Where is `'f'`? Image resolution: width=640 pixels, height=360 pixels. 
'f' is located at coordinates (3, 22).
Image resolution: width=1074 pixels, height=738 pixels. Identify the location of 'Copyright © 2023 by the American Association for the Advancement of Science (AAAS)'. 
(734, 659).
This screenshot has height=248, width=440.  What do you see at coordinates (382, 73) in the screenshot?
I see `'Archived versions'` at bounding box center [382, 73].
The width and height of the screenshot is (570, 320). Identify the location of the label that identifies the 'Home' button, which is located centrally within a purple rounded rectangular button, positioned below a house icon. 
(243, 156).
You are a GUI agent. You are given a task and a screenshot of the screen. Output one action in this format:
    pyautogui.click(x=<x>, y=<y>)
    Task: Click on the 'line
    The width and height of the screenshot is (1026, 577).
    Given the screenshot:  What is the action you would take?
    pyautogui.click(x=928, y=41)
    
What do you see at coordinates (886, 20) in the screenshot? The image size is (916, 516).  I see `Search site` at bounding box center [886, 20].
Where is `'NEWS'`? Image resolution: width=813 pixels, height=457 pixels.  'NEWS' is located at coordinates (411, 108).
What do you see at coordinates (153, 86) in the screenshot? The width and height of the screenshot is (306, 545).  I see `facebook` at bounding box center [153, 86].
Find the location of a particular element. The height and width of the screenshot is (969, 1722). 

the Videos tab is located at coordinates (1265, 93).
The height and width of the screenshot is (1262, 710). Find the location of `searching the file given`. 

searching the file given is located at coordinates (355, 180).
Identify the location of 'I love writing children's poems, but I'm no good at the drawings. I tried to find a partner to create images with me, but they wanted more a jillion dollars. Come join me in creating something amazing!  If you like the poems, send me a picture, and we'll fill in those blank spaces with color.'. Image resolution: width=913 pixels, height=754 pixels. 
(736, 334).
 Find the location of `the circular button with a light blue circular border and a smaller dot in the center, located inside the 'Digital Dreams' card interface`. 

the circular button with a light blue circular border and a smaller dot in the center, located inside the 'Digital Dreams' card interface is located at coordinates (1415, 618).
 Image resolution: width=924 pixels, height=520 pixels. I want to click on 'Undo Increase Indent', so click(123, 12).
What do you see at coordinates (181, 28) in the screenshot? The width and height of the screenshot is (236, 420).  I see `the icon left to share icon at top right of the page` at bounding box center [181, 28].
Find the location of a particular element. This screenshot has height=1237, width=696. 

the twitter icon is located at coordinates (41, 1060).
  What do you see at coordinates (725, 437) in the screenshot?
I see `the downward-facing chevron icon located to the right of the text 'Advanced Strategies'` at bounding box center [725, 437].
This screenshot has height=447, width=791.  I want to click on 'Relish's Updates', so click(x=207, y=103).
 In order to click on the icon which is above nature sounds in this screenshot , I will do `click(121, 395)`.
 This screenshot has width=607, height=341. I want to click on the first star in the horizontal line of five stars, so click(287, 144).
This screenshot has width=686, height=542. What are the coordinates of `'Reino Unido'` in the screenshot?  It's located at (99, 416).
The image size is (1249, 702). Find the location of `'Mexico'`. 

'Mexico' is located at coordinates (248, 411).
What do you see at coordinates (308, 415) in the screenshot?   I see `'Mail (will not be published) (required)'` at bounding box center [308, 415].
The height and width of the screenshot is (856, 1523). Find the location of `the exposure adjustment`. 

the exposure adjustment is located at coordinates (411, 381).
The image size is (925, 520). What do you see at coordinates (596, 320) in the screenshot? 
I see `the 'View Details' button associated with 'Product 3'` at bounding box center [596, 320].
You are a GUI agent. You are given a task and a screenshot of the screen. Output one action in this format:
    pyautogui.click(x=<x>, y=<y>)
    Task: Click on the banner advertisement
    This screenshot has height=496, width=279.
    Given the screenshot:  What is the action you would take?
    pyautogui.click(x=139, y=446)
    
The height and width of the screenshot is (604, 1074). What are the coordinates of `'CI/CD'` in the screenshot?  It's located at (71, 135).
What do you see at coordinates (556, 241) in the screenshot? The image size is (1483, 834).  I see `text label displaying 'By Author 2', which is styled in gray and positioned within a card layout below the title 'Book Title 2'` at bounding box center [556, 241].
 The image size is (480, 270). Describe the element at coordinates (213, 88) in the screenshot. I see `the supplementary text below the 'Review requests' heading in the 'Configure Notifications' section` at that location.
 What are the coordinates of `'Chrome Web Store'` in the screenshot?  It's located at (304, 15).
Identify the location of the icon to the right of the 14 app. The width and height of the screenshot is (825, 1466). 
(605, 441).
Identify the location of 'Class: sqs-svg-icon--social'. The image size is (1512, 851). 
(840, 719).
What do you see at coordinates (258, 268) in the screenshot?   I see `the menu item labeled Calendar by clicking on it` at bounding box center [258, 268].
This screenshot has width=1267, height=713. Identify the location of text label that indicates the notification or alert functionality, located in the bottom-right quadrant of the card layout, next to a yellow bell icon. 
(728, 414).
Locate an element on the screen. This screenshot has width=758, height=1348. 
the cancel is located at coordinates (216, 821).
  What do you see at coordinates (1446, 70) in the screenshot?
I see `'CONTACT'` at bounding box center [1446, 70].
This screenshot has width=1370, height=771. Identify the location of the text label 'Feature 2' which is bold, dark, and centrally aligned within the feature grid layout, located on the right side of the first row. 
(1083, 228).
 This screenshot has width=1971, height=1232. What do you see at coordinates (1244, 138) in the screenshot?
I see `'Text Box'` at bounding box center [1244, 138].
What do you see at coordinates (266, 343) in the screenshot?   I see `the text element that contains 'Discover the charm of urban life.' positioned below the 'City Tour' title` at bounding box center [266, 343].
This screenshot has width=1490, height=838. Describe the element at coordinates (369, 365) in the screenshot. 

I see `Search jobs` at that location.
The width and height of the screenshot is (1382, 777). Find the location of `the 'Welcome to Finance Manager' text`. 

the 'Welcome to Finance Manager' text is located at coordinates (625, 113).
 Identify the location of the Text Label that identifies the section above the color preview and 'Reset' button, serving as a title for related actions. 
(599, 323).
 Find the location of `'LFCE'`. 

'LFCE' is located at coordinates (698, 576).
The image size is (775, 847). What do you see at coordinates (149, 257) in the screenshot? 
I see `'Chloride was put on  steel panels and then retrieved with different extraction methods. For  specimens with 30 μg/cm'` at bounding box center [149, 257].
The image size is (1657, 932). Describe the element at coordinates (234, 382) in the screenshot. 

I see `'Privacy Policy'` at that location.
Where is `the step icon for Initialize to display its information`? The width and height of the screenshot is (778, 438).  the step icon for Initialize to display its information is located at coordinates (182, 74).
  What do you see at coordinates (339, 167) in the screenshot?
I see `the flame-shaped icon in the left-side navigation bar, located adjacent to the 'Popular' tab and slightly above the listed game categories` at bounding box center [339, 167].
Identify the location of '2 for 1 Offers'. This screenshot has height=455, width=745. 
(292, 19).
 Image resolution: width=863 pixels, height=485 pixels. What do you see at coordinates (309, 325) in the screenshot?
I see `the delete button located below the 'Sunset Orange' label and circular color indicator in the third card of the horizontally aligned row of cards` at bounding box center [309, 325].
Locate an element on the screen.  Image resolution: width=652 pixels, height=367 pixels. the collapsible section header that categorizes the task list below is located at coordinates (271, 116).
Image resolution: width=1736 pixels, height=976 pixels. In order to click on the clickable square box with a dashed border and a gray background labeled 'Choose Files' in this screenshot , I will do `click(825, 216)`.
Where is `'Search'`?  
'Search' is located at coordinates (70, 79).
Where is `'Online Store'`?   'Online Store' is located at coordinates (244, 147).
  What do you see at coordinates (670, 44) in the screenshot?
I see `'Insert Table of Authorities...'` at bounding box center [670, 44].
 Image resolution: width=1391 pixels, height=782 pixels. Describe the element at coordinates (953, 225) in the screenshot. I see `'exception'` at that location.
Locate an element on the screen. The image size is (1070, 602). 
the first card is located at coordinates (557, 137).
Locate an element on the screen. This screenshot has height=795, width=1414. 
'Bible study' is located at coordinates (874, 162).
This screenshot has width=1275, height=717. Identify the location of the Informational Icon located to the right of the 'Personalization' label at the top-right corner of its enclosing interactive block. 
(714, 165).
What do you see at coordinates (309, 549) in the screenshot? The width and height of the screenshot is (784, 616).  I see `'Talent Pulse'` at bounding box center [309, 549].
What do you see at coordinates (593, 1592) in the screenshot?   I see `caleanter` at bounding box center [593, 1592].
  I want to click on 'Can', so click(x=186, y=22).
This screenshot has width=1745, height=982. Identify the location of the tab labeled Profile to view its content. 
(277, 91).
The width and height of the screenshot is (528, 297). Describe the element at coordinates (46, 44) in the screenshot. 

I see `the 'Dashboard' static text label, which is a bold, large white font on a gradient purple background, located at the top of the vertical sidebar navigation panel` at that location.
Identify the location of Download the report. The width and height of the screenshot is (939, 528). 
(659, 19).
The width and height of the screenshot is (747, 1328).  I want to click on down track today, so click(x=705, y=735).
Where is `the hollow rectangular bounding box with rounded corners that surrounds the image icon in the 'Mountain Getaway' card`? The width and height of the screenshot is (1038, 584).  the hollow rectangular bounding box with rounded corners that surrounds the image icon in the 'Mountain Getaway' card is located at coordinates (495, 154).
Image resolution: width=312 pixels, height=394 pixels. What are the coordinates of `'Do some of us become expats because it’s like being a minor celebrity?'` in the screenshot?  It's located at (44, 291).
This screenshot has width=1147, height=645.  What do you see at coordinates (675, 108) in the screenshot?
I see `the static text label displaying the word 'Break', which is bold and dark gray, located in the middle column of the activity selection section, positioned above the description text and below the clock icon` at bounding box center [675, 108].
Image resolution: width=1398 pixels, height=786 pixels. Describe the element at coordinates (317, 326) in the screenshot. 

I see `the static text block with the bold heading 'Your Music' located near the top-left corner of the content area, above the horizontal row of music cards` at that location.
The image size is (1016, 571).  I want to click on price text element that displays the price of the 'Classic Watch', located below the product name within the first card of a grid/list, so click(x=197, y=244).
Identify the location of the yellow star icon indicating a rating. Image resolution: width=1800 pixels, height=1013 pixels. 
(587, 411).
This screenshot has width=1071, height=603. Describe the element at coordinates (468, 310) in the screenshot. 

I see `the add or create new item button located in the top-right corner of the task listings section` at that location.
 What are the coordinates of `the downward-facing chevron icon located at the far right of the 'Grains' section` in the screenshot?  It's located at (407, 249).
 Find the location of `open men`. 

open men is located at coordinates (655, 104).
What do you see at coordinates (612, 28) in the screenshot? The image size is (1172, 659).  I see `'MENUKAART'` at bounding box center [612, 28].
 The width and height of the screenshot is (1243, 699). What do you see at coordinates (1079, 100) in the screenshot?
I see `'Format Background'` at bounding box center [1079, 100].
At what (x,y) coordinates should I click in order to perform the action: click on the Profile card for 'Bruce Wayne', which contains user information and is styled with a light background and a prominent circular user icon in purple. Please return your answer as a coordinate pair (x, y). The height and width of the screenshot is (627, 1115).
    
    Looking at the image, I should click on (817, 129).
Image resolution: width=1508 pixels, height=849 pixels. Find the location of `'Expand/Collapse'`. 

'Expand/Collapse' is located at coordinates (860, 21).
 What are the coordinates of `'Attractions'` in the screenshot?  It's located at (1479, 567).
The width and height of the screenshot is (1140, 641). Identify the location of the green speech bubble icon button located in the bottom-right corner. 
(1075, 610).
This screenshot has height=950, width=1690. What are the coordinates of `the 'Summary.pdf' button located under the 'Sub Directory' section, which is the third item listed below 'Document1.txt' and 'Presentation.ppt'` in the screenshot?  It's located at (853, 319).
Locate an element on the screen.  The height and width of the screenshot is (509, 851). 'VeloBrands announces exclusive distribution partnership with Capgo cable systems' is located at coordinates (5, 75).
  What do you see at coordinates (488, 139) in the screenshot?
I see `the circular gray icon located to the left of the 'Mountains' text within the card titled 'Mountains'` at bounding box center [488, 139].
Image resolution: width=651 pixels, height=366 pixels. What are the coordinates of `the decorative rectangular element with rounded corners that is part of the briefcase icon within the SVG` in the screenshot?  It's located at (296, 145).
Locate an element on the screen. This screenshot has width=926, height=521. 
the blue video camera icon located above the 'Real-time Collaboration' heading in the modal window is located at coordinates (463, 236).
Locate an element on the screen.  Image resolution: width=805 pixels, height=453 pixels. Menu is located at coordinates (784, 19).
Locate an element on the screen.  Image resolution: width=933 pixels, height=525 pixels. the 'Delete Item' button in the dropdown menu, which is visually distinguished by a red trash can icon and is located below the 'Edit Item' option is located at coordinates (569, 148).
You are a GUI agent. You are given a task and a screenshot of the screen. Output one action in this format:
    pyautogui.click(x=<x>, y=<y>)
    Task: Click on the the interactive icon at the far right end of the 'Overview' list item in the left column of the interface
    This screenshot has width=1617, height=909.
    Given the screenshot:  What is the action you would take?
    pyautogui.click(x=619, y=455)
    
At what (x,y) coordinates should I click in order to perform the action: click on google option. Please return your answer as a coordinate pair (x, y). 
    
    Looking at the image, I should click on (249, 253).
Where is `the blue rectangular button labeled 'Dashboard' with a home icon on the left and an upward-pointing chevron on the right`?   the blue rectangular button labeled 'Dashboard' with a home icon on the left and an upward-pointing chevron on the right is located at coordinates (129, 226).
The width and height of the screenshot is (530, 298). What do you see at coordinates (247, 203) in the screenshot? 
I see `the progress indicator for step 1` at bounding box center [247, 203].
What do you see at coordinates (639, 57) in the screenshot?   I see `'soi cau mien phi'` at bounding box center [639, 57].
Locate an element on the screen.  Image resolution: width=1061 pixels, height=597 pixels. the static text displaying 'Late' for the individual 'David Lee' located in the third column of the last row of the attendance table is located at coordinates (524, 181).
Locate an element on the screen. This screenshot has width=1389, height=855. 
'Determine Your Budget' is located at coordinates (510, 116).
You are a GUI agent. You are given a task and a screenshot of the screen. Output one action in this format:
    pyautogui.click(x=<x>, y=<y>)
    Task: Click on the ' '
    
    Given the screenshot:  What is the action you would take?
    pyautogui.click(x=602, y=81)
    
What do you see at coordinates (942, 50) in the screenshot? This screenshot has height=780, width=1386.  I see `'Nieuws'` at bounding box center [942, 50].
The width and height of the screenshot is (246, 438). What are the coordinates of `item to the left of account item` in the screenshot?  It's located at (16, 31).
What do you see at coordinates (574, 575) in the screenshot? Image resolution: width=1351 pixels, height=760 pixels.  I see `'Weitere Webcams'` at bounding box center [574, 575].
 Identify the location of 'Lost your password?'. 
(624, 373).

--

▸ THE TASK
Copy out, word for word, the stretch of the items above from the very first line through the line containing "(734, 659).", including both ends.

▸ FINAL RESULT
Where is `'f'`? Image resolution: width=640 pixels, height=360 pixels. 
'f' is located at coordinates (3, 22).
Image resolution: width=1074 pixels, height=738 pixels. Identify the location of 'Copyright © 2023 by the American Association for the Advancement of Science (AAAS)'. 
(734, 659).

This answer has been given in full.